On March 1st 1973, exactly 50 years ago, The Dark Side of the Moon by Pink Floyd was released. It is hard to overstate the impact this album had on music and art in general.
For me, it is one of the key pieces of my adolescent soundscape. I remember On The Run blasting from speakers in a classmate’s car, accompanied by his verbalized doubts whether I have gone insane. The melancholic sentiment associated with the human perception of the passage of Time whenever the cacophony of the clocks starts. The unnerving confrontation with death and cesation of consciousness in The Great Gig in The Sky.
So, I decided to prepare a small tribute upon realizing the anniversary. And being the data nerd that I am, I used this opportunity to explore the data behind the album. To be more specific, the data available at Spotify. Also, I employed DALL-E to create several visual pieces based on the original artwork since I am fond of generative art. So, you may find them throughout the text along with the command prompts used in the process. Finally, you may also find trivia like breadcrumbs scattered here and there.
Enjoy!
The name of this section refers to the fact that the original artwork for the album was created by Hipgnosis, a design studio founded by Storm Thorgerson and Aubrey Powell. At the same time, it is a wordplay on the fact that the text is written using Python packages like plotly or spotipy.
At any rate, the album’s artwork depicts light refracting from a triangular dispersive prism. A spicy detail is that this physical phenomenon has found itself lost in the culture wars.
import plotly.graph_objs as go
import plotly.express as px
import numpy as np
import pandas as pd
# Credentials import
from credentials import client_id, client_secret
# Spotify connection
import spotipy
from spotipy.oauth2 import SpotifyClientCredentials
from spotipy.oauth2 import SpotifyOAuth
The first step is to create a developer account at Spotify and obtain the credentials. Then, one can connect to the Spotify API using the spotipy package. There are several articles covering the process of connecting to the API, so check (e.g.) Building a CLI Spotify playlist generator using Python & Spotipy out if you want to know more.

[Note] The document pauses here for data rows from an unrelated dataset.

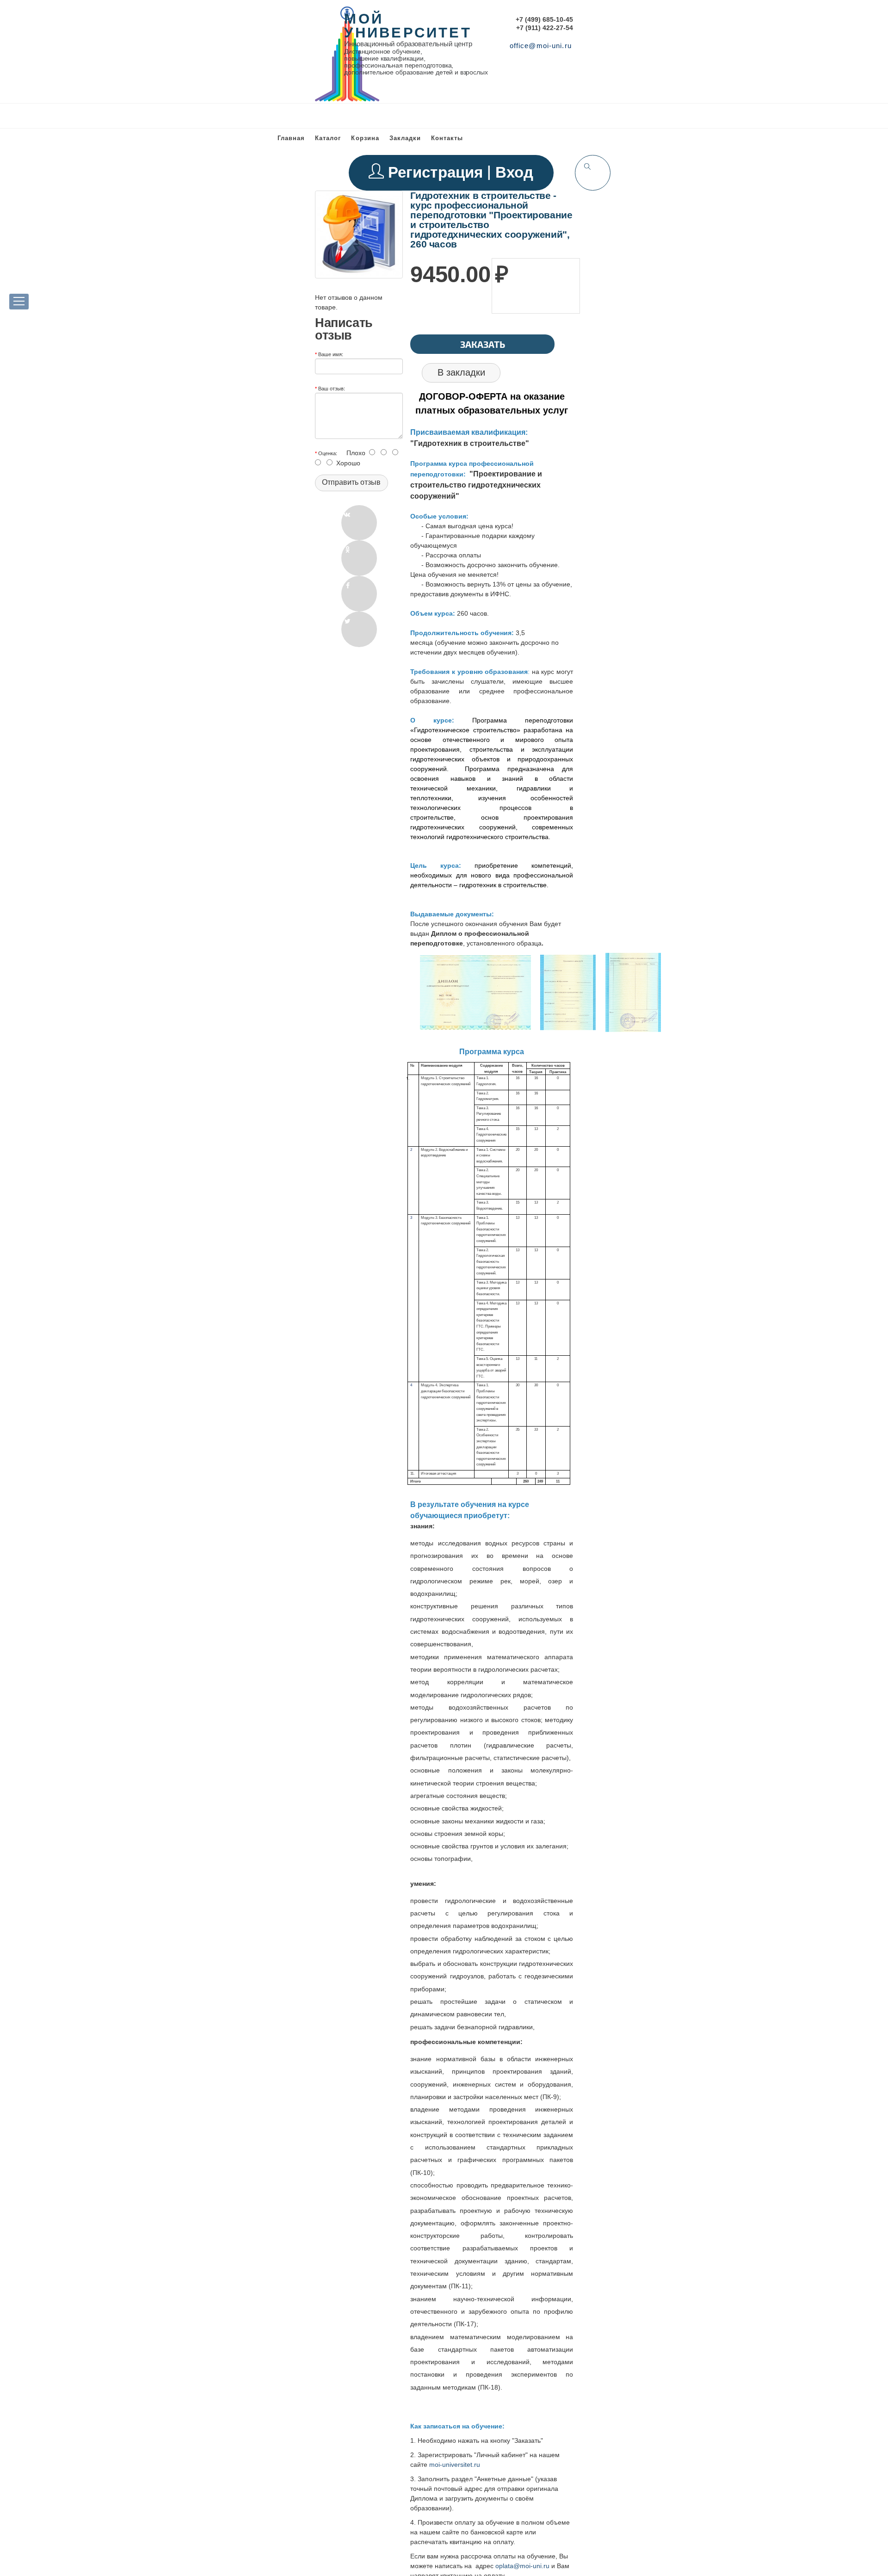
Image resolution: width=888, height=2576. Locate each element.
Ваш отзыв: (331, 388)
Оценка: (327, 453)
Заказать (482, 344)
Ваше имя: (330, 354)
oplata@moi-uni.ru (522, 2566)
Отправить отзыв (351, 482)
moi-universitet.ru (454, 2464)
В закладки (461, 372)
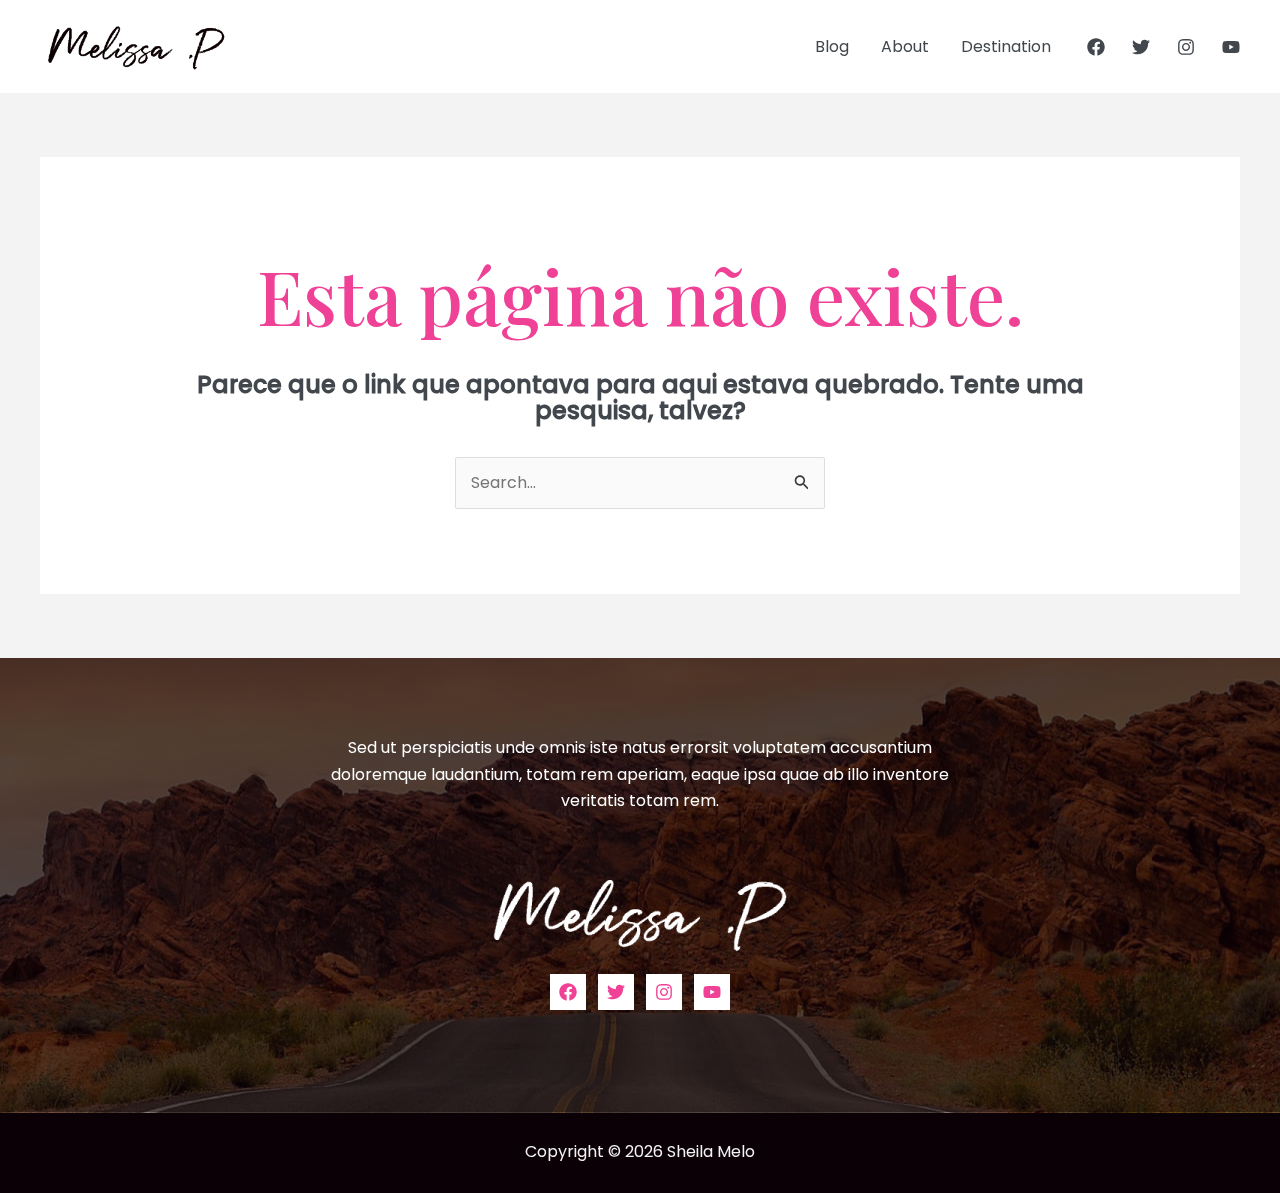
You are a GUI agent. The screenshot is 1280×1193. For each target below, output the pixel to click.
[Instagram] (1186, 47)
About (905, 46)
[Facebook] (1096, 47)
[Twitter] (1141, 47)
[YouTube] (1231, 47)
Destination (1006, 46)
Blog (832, 46)
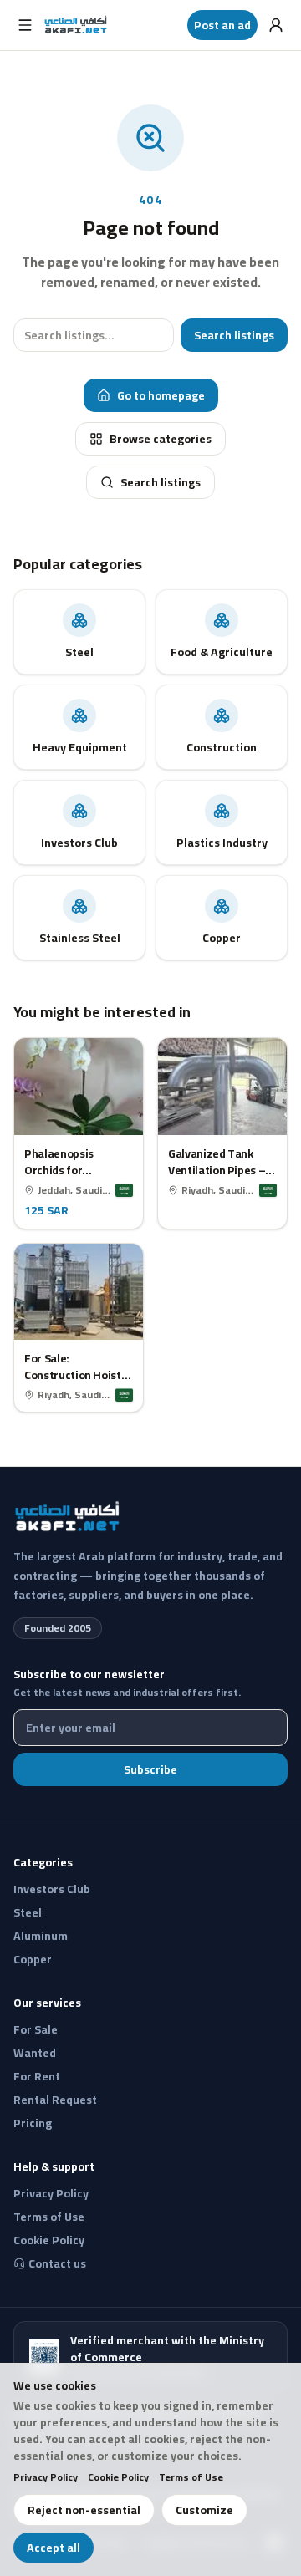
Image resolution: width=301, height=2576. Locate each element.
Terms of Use (191, 2477)
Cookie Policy (118, 2477)
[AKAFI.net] (76, 25)
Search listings (234, 335)
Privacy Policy (45, 2477)
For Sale (35, 2029)
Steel (27, 1912)
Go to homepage (161, 395)
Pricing (32, 2123)
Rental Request (55, 2099)
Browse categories (161, 439)
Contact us (57, 2263)
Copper (32, 1959)
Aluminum (40, 1935)
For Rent (36, 2076)
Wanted (34, 2052)
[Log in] (276, 25)
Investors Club (51, 1889)
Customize (204, 2510)
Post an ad (222, 25)
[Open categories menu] (25, 25)
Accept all (53, 2547)
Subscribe (150, 1769)
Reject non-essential (84, 2510)
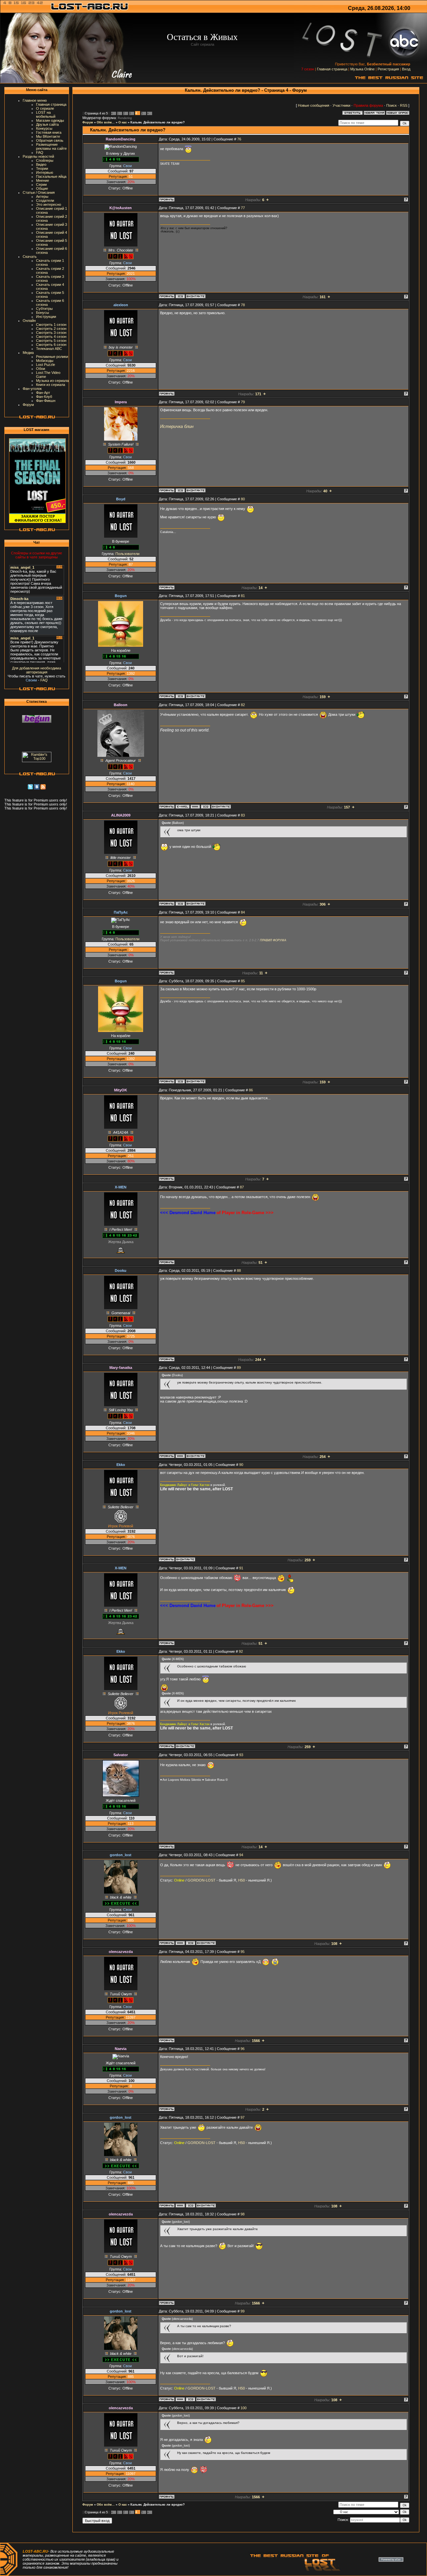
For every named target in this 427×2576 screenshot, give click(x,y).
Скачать (30, 256)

After connecting to the API, I extracted information about Pink Floyd as artists (like 'genres'), but also about their albums (like 'release_date'). Finally, I downloaded information about individual songs (like 'popularity').
This approach allows me to focus on the album in detail, but also in comparison to other albums by Pink Floyd. But let us start with Pink Floyd as artist.
# Replace the values below with your own credentials
client_id = client_id
client_secret = client_secret
# Authenticate with the Spotify API using your credentials
client_credentials_manager = SpotifyClientCredentials(client_id, client_secret)
sp = spotipy.Spotify(client_credentials_manager=client_credentials_manager)
# Search for the "Dark Side of the Moon" album by Pink Floyd
results = sp.search(q='artist:Pink Floyd album:"Dark Side of the Moon"', type='album')
# Get the album's ID
album_id = results['albums']['items'][0]['id']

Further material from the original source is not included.